* _STATED EXERCISE_:
Can you lay out every line of the records below as a Markdown table with a Row column for the row number and an Entry column for the line, leaving out blank lines?

* _RECORDS FOR PROCESSING_:
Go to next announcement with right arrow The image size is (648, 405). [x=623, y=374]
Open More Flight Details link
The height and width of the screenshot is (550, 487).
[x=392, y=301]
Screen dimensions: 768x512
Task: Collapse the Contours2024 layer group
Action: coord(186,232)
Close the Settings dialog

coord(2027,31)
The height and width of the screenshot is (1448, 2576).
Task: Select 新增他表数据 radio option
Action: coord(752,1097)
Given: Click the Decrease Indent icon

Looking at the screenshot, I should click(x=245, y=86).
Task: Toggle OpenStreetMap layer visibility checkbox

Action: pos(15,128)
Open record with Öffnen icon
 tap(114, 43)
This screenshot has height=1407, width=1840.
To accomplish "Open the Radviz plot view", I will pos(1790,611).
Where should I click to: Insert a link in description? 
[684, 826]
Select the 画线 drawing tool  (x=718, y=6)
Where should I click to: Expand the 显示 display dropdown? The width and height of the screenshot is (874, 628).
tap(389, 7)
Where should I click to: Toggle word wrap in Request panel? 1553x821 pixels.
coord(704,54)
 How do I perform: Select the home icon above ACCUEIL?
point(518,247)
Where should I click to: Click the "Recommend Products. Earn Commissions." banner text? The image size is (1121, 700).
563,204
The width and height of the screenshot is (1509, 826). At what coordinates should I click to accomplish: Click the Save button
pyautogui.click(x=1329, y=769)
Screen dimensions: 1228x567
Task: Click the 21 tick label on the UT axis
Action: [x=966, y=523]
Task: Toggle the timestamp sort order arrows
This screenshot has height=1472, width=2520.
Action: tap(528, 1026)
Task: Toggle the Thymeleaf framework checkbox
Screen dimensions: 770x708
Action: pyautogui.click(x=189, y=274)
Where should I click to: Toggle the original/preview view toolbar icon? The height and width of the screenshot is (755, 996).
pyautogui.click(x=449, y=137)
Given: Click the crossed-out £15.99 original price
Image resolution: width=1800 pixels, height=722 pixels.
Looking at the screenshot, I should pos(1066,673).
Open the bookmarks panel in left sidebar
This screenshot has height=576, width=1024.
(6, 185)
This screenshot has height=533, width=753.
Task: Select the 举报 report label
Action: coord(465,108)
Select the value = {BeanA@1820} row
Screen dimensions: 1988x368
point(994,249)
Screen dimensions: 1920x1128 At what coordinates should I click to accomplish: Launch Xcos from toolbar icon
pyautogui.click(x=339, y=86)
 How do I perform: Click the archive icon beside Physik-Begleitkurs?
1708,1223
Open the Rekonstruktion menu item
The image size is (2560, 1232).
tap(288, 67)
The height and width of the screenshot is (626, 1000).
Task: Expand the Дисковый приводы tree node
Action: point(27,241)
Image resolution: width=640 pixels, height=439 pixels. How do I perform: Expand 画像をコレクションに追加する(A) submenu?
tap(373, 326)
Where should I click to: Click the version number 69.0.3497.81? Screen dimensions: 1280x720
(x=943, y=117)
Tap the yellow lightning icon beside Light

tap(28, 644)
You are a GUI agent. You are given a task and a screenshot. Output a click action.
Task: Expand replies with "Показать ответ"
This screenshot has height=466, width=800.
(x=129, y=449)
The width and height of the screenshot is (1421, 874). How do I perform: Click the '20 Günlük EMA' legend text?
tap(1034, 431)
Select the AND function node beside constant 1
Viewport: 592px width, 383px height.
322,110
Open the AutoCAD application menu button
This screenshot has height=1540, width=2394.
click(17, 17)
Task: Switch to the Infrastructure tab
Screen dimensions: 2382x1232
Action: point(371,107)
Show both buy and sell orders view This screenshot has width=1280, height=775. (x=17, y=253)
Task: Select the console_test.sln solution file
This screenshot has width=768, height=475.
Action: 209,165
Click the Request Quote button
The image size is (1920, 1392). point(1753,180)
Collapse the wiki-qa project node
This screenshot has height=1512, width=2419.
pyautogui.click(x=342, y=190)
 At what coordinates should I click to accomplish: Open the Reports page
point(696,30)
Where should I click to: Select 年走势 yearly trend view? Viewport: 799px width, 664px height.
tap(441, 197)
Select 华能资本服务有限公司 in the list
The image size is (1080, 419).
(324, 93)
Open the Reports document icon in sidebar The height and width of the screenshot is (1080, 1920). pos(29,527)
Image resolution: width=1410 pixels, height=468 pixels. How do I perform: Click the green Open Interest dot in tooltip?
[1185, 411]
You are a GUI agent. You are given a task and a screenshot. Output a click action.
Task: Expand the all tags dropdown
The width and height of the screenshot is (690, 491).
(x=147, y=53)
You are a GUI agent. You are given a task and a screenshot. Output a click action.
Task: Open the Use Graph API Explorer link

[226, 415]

* _OUTPUT OF THE TASK_:
| Row | Entry |
|---|---|
| 1 | Go to next announcement with right arrow The image size is (648, 405). [x=623, y=374] |
| 2 | Open More Flight Details link |
| 3 | The height and width of the screenshot is (550, 487). |
| 4 | [x=392, y=301] |
| 5 | Screen dimensions: 768x512 |
| 6 | Task: Collapse the Contours2024 layer group |
| 7 | Action: coord(186,232) |
| 8 | Close the Settings dialog |
| 9 | coord(2027,31) |
| 10 | The height and width of the screenshot is (1448, 2576). |
| 11 | Task: Select 新增他表数据 radio option |
| 12 | Action: coord(752,1097) |
| 13 | Given: Click the Decrease Indent icon |
| 14 | Looking at the screenshot, I should click(x=245, y=86). |
| 15 | Task: Toggle OpenStreetMap layer visibility checkbox |
| 16 | Action: pos(15,128) |
| 17 | Open record with Öffnen icon |
| 18 |  tap(114, 43) |
| 19 | This screenshot has height=1407, width=1840. |
| 20 | To accomplish "Open the Radviz plot view", I will pos(1790,611). |
| 21 | Where should I click to: Insert a link in description?  |
| 22 | [684, 826] |
| 23 | Select the 画线 drawing tool  (x=718, y=6) |
| 24 | Where should I click to: Expand the 显示 display dropdown? The width and height of the screenshot is (874, 628). |
| 25 | tap(389, 7) |
| 26 | Where should I click to: Toggle word wrap in Request panel? 1553x821 pixels. |
| 27 | coord(704,54) |
| 28 |  How do I perform: Select the home icon above ACCUEIL? |
| 29 | point(518,247) |
| 30 | Where should I click to: Click the "Recommend Products. Earn Commissions." banner text? The image size is (1121, 700). |
| 31 | 563,204 |
| 32 | The width and height of the screenshot is (1509, 826). At what coordinates should I click to accomplish: Click the Save button |
| 33 | pyautogui.click(x=1329, y=769) |
| 34 | Screen dimensions: 1228x567 |
| 35 | Task: Click the 21 tick label on the UT axis |
| 36 | Action: [x=966, y=523] |
| 37 | Task: Toggle the timestamp sort order arrows |
| 38 | This screenshot has height=1472, width=2520. |
| 39 | Action: tap(528, 1026) |
| 40 | Task: Toggle the Thymeleaf framework checkbox |
| 41 | Screen dimensions: 770x708 |
| 42 | Action: pyautogui.click(x=189, y=274) |
| 43 | Where should I click to: Toggle the original/preview view toolbar icon? The height and width of the screenshot is (755, 996). |
| 44 | pyautogui.click(x=449, y=137) |
| 45 | Given: Click the crossed-out £15.99 original price |
| 46 | Image resolution: width=1800 pixels, height=722 pixels. |
| 47 | Looking at the screenshot, I should pos(1066,673). |
| 48 | Open the bookmarks panel in left sidebar |
| 49 | This screenshot has height=576, width=1024. |
| 50 | (6, 185) |
| 51 | This screenshot has height=533, width=753. |
| 52 | Task: Select the 举报 report label |
| 53 | Action: coord(465,108) |
| 54 | Select the value = {BeanA@1820} row |
| 55 | Screen dimensions: 1988x368 |
| 56 | point(994,249) |
| 57 | Screen dimensions: 1920x1128 At what coordinates should I click to accomplish: Launch Xcos from toolbar icon |
| 58 | pyautogui.click(x=339, y=86) |
| 59 |  How do I perform: Click the archive icon beside Physik-Begleitkurs? |
| 60 | 1708,1223 |
| 61 | Open the Rekonstruktion menu item |
| 62 | The image size is (2560, 1232). |
| 63 | tap(288, 67) |
| 64 | The height and width of the screenshot is (626, 1000). |
| 65 | Task: Expand the Дисковый приводы tree node |
| 66 | Action: point(27,241) |
| 67 | Image resolution: width=640 pixels, height=439 pixels. How do I perform: Expand 画像をコレクションに追加する(A) submenu? |
| 68 | tap(373, 326) |
| 69 | Where should I click to: Click the version number 69.0.3497.81? Screen dimensions: 1280x720 |
| 70 | (x=943, y=117) |
| 71 | Tap the yellow lightning icon beside Light |
| 72 | tap(28, 644) |
| 73 | You are a GUI agent. You are given a task and a screenshot. Output a click action. |
| 74 | Task: Expand replies with "Показать ответ" |
| 75 | This screenshot has height=466, width=800. |
| 76 | (x=129, y=449) |
| 77 | The width and height of the screenshot is (1421, 874). How do I perform: Click the '20 Günlük EMA' legend text? |
| 78 | tap(1034, 431) |
| 79 | Select the AND function node beside constant 1 |
| 80 | Viewport: 592px width, 383px height. |
| 81 | 322,110 |
| 82 | Open the AutoCAD application menu button |
| 83 | This screenshot has height=1540, width=2394. |
| 84 | click(17, 17) |
| 85 | Task: Switch to the Infrastructure tab |
| 86 | Screen dimensions: 2382x1232 |
| 87 | Action: point(371,107) |
| 88 | Show both buy and sell orders view This screenshot has width=1280, height=775. (x=17, y=253) |
| 89 | Task: Select the console_test.sln solution file |
| 90 | This screenshot has width=768, height=475. |
| 91 | Action: 209,165 |
| 92 | Click the Request Quote button |
| 93 | The image size is (1920, 1392). point(1753,180) |
| 94 | Collapse the wiki-qa project node |
| 95 | This screenshot has height=1512, width=2419. |
| 96 | pyautogui.click(x=342, y=190) |
| 97 |  At what coordinates should I click to accomplish: Open the Reports page |
| 98 | point(696,30) |
| 99 | Where should I click to: Select 年走势 yearly trend view? Viewport: 799px width, 664px height. |
| 100 | tap(441, 197) |
| 101 | Select 华能资本服务有限公司 in the list |
| 102 | The image size is (1080, 419). |
| 103 | (324, 93) |
| 104 | Open the Reports document icon in sidebar The height and width of the screenshot is (1080, 1920). pos(29,527) |
| 105 | Image resolution: width=1410 pixels, height=468 pixels. How do I perform: Click the green Open Interest dot in tooltip? |
| 106 | [1185, 411] |
| 107 | You are a GUI agent. You are given a task and a screenshot. Output a click action. |
| 108 | Task: Expand the all tags dropdown |
| 109 | The width and height of the screenshot is (690, 491). |
| 110 | (x=147, y=53) |
| 111 | You are a GUI agent. You are given a task and a screenshot. Output a click action. |
| 112 | Task: Open the Use Graph API Explorer link |
| 113 | [226, 415] |